The connector 40B on the board side includes a housing 44 for receiving the card member 40A and contacts 45 corresponding one-to-one to the card-edge electrodes 42. The housing 44 is formed with guides 44a and 44b for guiding opposite side edges 41A and 41b of the card member 40A when the card member 40A is inserted into the housing 44.
When the card member 40A is inserted into the connector 40B, the guides 44a and 44b guide the side edges 41a and 41b of the card member 40A until the electrode portion 40C has been electrically connected to the connector 40B. As shown in FIGS. 2A and 2B, in the engaged condition, the contact points of the contacts 45 of the connector 40B get on the card-edge electrodes 42 of the card member 40A to thereby establish electrical connection.
The conventional card-edge connector 40 described above has the following problems when consideration is given to the current trend toward the dense arrangement of card-edge electrodes, e.g., a distance between card-edge electrodes as small as 1 mm or less, e.g., 0.5 mm.

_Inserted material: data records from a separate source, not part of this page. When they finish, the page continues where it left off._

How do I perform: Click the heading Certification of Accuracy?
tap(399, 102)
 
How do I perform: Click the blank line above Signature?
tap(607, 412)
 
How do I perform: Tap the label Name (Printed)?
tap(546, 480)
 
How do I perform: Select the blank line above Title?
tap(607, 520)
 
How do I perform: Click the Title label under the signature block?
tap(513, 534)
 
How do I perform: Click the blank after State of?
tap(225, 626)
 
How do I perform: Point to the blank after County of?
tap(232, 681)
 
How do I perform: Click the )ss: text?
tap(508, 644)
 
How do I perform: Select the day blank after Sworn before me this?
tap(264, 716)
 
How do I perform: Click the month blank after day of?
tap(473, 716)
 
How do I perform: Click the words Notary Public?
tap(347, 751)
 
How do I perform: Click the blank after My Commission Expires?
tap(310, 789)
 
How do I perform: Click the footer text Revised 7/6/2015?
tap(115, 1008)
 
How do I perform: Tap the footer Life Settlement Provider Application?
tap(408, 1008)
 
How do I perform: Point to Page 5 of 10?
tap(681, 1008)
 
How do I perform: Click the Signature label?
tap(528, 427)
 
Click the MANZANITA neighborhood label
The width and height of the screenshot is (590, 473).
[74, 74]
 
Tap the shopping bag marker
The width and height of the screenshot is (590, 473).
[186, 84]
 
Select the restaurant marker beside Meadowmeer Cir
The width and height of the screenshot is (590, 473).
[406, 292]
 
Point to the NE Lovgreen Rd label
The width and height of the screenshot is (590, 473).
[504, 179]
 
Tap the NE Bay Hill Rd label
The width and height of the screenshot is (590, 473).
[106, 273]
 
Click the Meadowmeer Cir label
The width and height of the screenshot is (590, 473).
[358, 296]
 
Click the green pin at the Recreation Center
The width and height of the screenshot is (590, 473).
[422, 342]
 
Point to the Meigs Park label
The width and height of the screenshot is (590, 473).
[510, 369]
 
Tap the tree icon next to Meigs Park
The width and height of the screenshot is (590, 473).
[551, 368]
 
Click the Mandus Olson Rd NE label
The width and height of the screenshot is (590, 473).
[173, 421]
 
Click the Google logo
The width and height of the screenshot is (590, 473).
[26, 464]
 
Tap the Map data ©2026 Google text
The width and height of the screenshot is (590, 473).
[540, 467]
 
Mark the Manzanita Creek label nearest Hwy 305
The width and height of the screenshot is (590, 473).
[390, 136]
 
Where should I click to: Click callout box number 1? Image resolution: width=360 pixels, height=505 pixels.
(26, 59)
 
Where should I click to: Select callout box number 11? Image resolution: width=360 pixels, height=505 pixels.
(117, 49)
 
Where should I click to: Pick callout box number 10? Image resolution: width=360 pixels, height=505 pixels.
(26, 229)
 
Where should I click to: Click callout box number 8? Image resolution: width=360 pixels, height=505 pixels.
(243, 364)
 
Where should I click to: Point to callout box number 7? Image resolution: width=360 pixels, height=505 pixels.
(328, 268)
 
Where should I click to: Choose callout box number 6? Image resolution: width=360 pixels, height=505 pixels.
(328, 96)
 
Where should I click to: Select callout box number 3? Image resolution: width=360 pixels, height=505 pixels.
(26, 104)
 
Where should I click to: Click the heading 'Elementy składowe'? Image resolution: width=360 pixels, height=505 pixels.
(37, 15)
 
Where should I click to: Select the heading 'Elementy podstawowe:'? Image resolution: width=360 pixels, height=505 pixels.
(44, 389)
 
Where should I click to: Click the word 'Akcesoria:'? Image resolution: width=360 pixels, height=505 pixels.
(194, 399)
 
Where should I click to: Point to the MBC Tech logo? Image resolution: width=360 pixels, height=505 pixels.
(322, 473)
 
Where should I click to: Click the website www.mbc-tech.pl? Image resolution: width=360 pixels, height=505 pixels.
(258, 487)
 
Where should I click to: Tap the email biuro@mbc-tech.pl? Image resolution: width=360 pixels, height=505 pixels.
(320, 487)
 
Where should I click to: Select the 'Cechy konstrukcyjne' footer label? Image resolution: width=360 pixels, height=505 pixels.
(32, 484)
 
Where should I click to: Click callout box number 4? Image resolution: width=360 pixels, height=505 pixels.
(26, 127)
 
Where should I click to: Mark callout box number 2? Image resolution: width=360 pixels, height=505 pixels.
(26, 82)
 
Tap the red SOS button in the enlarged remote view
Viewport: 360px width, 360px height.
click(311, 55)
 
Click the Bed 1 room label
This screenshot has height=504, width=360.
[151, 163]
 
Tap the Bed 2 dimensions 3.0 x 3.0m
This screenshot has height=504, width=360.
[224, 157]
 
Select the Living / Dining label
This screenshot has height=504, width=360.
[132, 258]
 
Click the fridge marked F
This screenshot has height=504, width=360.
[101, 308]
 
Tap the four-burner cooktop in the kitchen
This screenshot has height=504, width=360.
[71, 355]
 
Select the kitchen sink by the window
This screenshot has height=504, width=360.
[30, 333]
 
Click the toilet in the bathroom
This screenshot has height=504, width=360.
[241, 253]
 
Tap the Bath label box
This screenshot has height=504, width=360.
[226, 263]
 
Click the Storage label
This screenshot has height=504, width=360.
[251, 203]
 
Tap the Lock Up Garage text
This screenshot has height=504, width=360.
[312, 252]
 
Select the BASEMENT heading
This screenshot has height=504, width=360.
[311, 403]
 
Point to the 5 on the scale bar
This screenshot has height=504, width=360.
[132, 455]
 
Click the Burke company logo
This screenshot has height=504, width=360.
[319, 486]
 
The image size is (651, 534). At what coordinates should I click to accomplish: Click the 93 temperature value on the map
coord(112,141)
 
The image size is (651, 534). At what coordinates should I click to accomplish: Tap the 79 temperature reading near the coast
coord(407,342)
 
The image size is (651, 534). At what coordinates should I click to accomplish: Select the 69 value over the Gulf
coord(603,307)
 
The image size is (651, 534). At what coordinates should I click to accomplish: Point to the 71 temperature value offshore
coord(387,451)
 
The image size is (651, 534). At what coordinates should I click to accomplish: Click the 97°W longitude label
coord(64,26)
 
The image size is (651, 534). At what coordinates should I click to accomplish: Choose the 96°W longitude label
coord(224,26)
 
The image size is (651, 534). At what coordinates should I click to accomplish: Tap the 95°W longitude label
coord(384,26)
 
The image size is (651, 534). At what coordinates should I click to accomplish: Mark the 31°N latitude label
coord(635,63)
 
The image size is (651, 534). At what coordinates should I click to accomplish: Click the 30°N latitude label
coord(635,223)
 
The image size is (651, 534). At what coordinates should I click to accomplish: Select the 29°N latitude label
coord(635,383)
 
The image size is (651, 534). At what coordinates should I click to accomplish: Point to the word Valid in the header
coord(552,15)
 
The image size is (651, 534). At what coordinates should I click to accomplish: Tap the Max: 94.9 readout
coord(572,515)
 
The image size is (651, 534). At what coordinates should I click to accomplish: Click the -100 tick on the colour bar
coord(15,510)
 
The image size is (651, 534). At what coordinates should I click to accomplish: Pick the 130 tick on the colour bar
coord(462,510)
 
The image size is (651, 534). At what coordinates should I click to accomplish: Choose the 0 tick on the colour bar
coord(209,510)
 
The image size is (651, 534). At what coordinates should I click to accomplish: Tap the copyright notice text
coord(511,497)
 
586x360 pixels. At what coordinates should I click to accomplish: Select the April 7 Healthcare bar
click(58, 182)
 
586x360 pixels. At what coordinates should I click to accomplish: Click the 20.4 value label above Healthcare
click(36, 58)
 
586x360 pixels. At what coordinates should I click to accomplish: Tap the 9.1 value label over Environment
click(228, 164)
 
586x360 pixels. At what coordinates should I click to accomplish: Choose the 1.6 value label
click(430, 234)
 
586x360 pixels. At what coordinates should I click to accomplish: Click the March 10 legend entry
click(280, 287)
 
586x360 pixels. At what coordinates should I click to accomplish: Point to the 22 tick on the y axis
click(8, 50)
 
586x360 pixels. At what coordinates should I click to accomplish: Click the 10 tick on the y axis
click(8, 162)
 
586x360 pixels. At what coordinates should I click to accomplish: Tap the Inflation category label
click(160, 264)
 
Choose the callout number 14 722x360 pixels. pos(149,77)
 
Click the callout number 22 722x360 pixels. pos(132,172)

First, as shown in FIG. 1A, when the card member 40A is inserted into the connector 40B, it is likely that the card member 40 is shifted or inclined because the side edges 41a and 41b of the card member 40A lack dimensional accuracy. As a result, the contact points of the contacts 45, FIG. 2B, are shifted from the card-edge electrodes 42 and caused to get on the solder resist 43 or the surface of the circuit board 41, failing to establish electrical connection. Further, assume that the card-edge electrodes 42 are densely arranged in the electrode portion 40C at a small pitch. Then, even if the card member 40A is inserted into the connector 40B in an accurate position, the card-edge electrodes 42 and contacts 45 are shifted from each other little by little as a distance from a reference position increases although they may be accurately aligned at the reference position. The contacts noticeably shifted from the card-edge electrodes 42 would miss the card-edge electrodes 42 and would thereby bring about defective contact.
Second, the card-edge electrodes 42 cannot be extended to the edge of the circuit board 41 for production reasons. In this condition, when the card member 40A is inserted into the connector 40B, the contact points of the contacts 45 rub the surface of the circuit board 41 or the solder resist 43. As a result, impurities are apt to deposit on the contact points of the contacts 45.